• TASK DESCRIPTION
Look through the listing for the word "MACHINERY". Copy each line that has it.
============================================================
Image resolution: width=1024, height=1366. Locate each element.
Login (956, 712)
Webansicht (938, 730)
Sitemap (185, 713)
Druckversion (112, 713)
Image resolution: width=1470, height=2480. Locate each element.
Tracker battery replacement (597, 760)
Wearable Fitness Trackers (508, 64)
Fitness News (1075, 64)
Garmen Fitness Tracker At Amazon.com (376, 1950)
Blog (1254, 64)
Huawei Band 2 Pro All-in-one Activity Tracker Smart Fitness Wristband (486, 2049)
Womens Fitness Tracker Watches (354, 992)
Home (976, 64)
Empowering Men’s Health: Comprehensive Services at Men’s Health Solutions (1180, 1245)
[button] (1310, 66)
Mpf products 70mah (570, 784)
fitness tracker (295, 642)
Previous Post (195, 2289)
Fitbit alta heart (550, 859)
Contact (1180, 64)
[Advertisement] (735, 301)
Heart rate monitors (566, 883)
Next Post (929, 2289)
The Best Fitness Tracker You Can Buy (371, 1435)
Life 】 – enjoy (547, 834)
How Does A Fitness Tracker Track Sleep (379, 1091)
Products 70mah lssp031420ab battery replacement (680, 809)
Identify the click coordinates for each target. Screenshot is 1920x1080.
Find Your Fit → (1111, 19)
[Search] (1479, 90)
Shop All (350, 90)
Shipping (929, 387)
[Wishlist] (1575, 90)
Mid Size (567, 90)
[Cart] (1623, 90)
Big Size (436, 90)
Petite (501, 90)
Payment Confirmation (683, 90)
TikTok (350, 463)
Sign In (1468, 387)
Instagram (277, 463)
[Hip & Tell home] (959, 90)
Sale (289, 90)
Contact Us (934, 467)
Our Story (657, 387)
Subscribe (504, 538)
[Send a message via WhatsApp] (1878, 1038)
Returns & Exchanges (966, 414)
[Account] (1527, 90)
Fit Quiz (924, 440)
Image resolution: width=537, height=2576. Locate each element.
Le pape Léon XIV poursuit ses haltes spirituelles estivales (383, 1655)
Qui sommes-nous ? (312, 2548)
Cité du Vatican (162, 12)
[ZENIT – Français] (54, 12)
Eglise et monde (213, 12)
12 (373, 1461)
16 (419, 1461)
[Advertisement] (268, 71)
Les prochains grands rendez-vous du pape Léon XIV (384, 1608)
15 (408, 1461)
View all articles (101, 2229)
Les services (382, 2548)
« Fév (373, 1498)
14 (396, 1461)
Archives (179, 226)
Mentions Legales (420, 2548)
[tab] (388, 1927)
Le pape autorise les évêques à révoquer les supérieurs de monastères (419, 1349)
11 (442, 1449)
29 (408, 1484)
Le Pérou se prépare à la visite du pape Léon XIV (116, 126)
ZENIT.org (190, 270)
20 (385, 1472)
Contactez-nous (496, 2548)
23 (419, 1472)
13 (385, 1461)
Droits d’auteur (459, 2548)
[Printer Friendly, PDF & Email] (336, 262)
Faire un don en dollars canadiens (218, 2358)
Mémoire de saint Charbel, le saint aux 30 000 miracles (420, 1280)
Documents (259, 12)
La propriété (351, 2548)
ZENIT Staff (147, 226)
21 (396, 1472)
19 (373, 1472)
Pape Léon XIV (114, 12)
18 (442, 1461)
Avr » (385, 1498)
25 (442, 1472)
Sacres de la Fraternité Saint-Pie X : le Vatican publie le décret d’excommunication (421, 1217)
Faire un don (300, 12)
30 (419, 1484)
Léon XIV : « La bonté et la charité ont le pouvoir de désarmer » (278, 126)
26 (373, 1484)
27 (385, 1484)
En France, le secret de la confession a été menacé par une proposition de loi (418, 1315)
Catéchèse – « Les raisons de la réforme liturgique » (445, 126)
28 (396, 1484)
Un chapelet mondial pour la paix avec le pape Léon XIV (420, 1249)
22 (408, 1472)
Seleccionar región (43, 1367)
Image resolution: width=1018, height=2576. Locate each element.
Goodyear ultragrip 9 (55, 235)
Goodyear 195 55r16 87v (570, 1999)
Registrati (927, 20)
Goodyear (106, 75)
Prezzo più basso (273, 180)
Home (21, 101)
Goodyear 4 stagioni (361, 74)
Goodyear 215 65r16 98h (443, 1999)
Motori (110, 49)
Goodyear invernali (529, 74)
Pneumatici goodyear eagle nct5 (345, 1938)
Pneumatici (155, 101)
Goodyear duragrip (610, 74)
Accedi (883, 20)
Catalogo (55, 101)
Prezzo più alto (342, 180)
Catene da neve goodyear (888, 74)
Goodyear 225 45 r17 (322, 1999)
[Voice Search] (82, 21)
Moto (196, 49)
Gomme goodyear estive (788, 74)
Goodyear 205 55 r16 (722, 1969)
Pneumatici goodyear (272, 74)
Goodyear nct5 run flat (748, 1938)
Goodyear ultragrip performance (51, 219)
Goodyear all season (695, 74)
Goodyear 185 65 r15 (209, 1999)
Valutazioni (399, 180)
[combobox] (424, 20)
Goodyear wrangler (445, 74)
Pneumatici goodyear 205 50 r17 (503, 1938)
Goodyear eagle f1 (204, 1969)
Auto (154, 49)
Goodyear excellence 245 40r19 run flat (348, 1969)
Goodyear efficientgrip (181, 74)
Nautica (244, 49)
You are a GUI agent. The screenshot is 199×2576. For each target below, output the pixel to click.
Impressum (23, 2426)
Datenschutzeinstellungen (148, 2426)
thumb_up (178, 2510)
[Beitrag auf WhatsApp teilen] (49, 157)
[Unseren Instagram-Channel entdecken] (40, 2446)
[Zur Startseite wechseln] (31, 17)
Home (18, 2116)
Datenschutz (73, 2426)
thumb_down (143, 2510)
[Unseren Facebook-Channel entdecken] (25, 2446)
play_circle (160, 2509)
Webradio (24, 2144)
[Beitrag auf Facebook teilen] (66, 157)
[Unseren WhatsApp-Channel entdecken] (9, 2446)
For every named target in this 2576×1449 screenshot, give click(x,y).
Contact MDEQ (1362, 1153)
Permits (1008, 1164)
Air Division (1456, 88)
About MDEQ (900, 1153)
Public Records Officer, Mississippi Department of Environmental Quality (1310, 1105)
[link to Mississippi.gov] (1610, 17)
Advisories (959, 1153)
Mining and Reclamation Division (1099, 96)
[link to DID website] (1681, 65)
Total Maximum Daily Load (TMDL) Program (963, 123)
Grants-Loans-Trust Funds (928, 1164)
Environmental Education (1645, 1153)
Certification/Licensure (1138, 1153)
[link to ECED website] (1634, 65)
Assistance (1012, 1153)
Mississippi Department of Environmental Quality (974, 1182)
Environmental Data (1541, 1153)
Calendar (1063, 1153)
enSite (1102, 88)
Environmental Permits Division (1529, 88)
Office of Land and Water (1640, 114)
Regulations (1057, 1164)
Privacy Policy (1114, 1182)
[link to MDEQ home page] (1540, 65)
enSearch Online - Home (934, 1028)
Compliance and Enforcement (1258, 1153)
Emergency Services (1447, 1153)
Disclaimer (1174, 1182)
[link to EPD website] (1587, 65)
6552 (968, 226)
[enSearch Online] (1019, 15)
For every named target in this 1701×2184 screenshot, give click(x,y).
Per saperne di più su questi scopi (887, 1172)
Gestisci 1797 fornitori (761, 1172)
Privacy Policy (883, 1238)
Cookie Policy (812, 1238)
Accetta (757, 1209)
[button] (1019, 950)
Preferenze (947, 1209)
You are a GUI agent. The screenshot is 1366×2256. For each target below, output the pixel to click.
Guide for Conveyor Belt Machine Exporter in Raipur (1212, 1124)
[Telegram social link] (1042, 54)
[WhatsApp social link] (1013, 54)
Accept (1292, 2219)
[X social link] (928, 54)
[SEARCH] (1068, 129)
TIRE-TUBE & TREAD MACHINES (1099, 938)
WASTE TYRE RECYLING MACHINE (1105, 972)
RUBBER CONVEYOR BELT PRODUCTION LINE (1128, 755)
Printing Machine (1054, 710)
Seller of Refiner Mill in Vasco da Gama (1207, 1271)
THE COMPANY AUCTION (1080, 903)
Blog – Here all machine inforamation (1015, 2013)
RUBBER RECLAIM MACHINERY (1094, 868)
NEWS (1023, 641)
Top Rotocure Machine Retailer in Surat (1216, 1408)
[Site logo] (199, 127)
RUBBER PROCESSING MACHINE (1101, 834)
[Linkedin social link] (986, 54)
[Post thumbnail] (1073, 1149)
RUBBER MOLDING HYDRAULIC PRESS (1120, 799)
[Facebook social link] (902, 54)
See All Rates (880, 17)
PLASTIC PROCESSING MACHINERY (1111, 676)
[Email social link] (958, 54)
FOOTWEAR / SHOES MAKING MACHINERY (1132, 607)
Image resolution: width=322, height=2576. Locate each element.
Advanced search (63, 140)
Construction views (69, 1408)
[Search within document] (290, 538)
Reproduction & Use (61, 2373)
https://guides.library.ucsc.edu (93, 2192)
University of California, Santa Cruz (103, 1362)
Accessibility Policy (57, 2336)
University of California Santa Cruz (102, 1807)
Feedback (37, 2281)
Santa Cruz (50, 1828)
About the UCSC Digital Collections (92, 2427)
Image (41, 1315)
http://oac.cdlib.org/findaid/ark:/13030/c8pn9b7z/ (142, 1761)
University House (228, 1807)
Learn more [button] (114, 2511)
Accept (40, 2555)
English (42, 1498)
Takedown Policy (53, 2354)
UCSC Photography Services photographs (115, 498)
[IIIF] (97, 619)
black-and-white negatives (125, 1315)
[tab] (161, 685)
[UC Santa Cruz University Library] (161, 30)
============================================================
• ANSWER SPACE
RUBBER RECLAIM MACHINERY (1094, 868)
PLASTIC PROCESSING MACHINERY (1111, 676)
FOOTWEAR / SHOES MAKING MACHINERY (1132, 607)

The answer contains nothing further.